§ The task: Only the lines from the one containing "You are a computer-use" to the end of the listing below should be returned, exactly as written and without pictures.

++++ Dataset entries ++++

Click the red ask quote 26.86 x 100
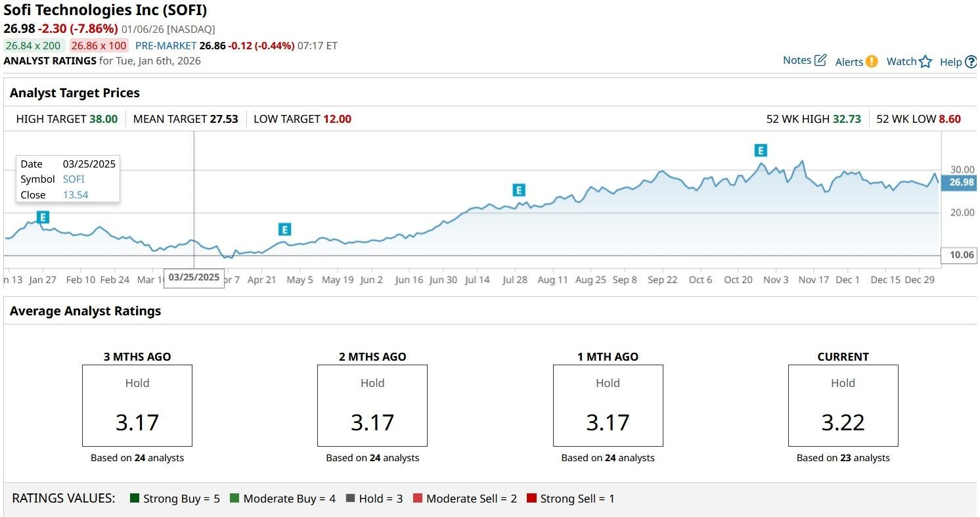Viewport: 980px width, 517px height. (x=99, y=45)
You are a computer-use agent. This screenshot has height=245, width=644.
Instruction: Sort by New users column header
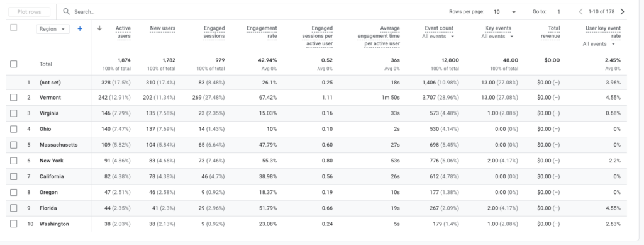163,28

++++

§ Solution to this task:
You are a computer-use agent. This screenshot has height=245, width=644.
Instruction: Sort by New users column header
163,28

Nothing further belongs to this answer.